たとえば,次のようにプランが再設計されたものとする.
$$
\begin{align}
p &\implies v \\
q &\implies v \lor w
\end{align}
$$
ここに,$${p}$$や$${v}$$などはプランの種名辞である.上の式は,プラン$${p}$$が$${v}$$に変更され,またプラン$${q}$$が$${v}$$と$${w}$$に分割されたことを表している.含意記号を用い,プランの再設計を写像として表現している.

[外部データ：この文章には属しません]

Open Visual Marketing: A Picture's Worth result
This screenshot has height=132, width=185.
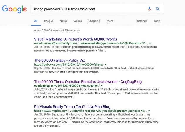[x=75, y=39]
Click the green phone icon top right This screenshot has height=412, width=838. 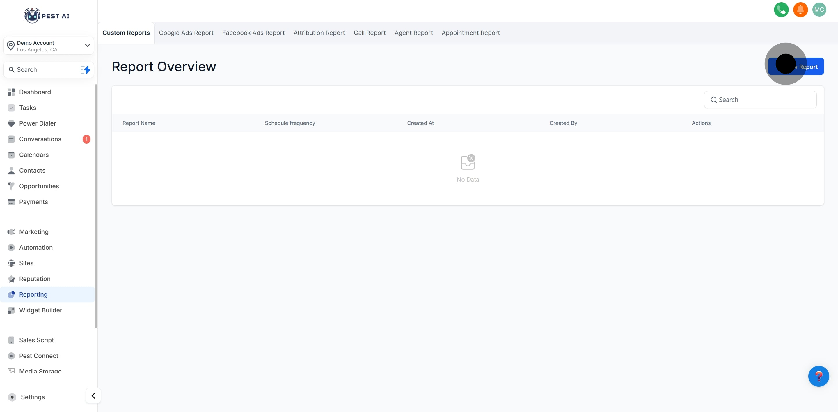pyautogui.click(x=781, y=10)
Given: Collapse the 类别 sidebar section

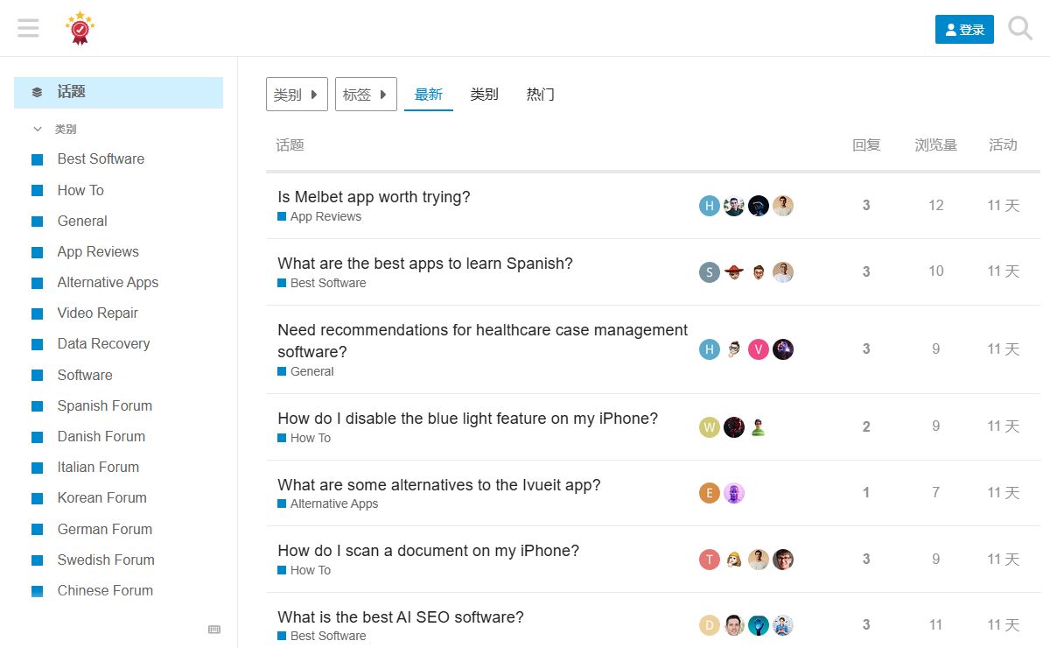Looking at the screenshot, I should (38, 129).
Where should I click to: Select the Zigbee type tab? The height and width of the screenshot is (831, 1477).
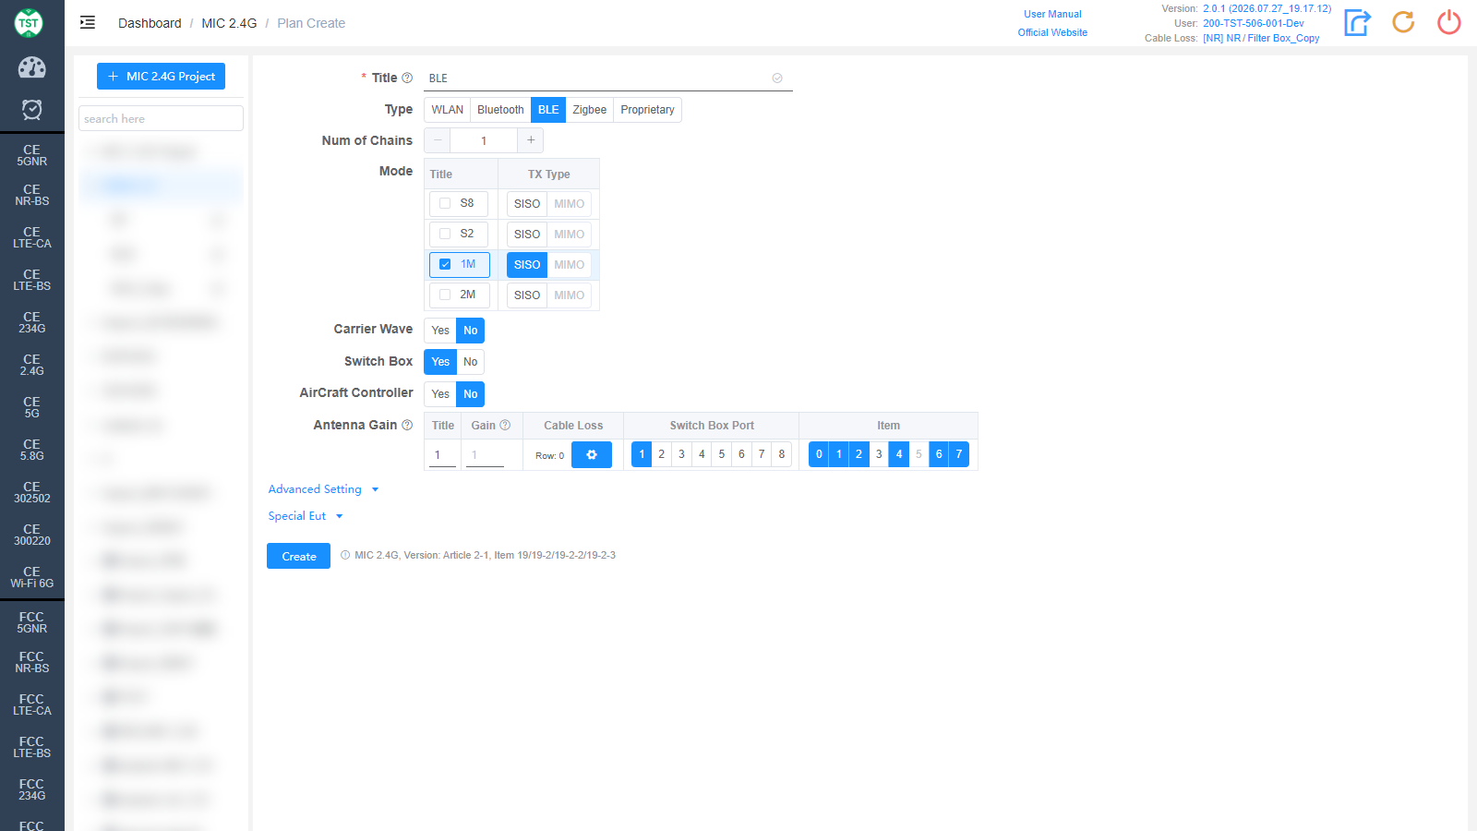point(589,110)
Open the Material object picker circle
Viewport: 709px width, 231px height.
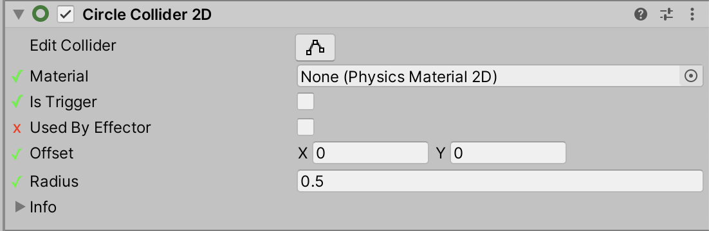click(x=691, y=76)
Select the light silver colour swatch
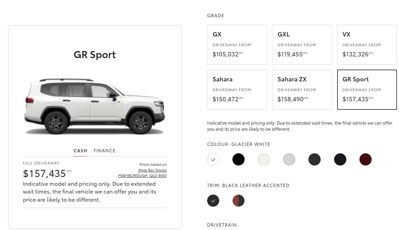The image size is (399, 230). click(289, 159)
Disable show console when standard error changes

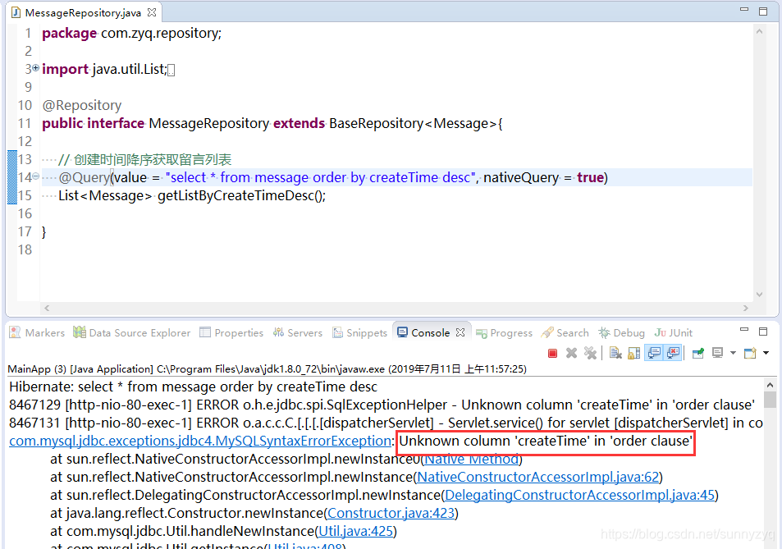pyautogui.click(x=671, y=353)
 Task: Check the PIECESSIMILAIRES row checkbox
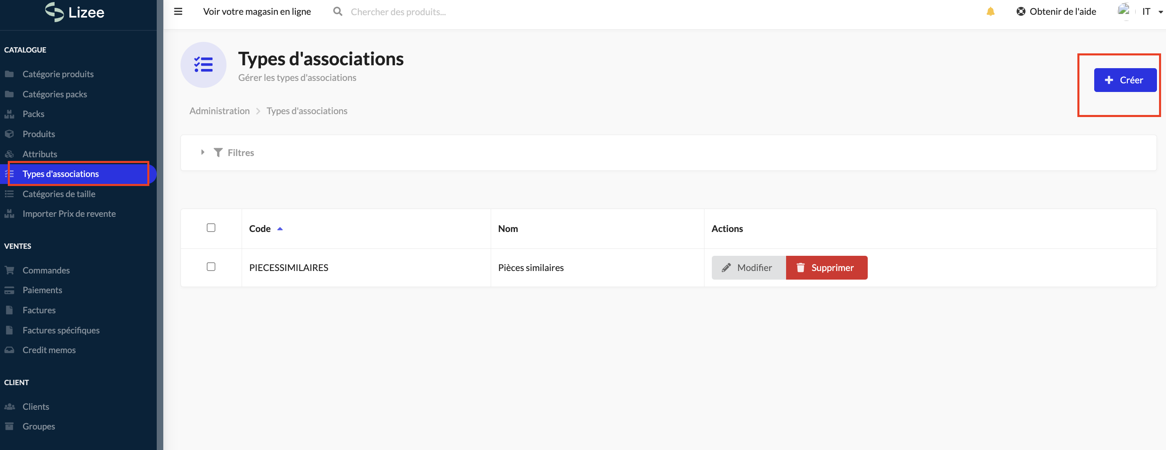pos(211,266)
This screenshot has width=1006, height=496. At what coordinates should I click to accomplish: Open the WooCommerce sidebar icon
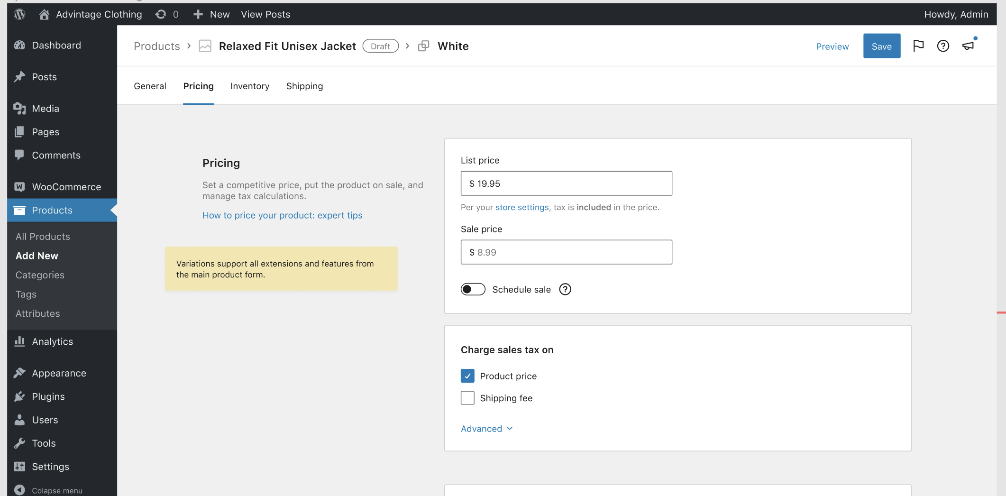(x=19, y=187)
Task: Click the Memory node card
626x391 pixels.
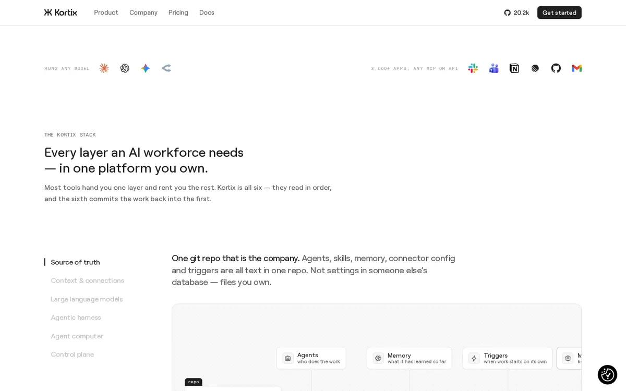Action: click(410, 358)
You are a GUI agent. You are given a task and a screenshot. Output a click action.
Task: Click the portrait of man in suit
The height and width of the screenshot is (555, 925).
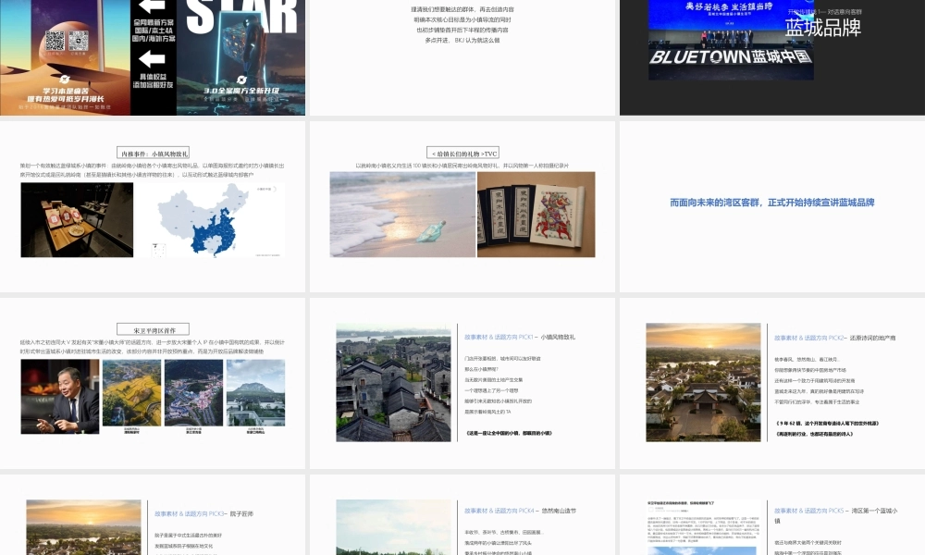[x=59, y=396]
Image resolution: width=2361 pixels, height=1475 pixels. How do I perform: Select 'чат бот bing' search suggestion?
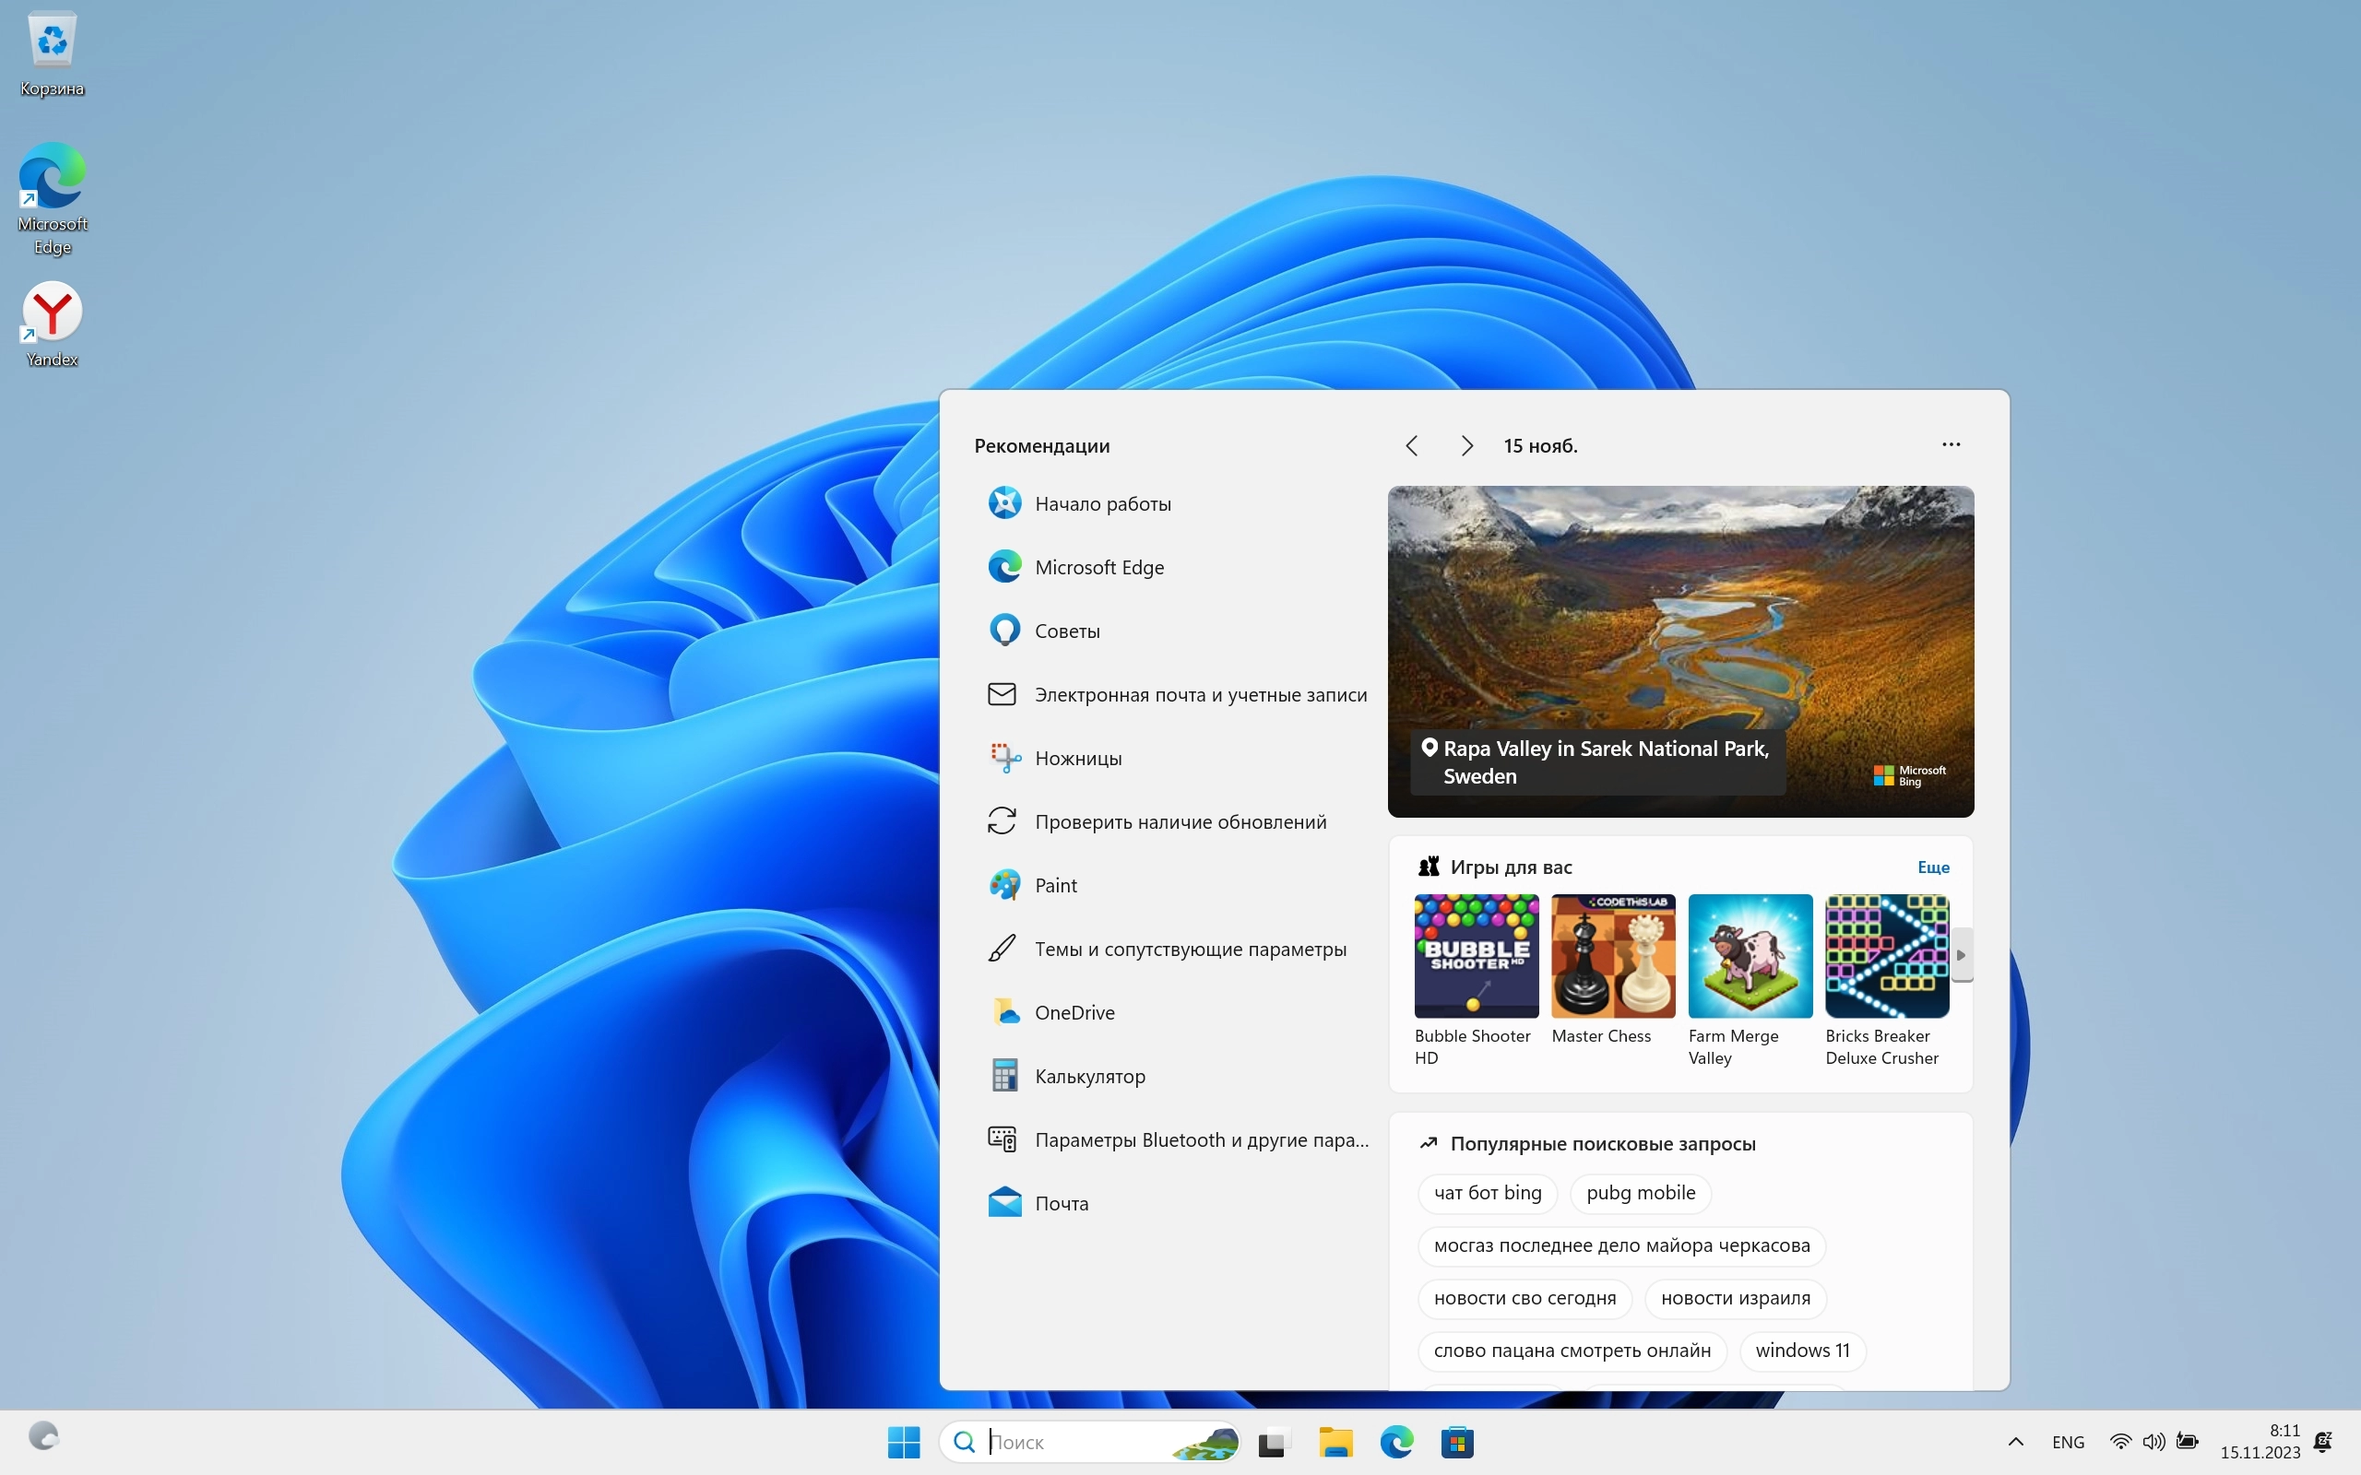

プランの変更前は,プラン$${p}$$か$${q}$$に加入していれば機能$${\psi}$$が利用可能であったとしよう.これは,論理式として次のように表現できる.
$$
\psi \implies p \lor q
$$
ここに,$${ p \lor q \implies \psi}$$ではないことに注意しよう.この命題論理式が真であれば,$${p \lor q}$$が偽,すなわちプラン$${p}$$と$${q}$$のどちらにも加入していないときにも機能$${\psi}$$が利用可能となることがあってしまう.
我々がいますべきことは,$${v}$$と$${w}$$で機能$${\psi}$$が利用可能となる条件を記述することである.
以上の論理式より次が導ける.
$$
\begin{align}
\psi
&\implies p \lor q \\
&\implies v \lor (v \lor w) \\
&\implies v \lor w
\end{align}
$$
したがって,機能$${\psi}$$を利用するために加入する必要のあるプランは$${v}$$または$${w}$$であることがわかる.
このように,プランと利用可能な機能の制限を設計する際に命題論理を用いることで,形式的に設計の妥当性を確認することができる.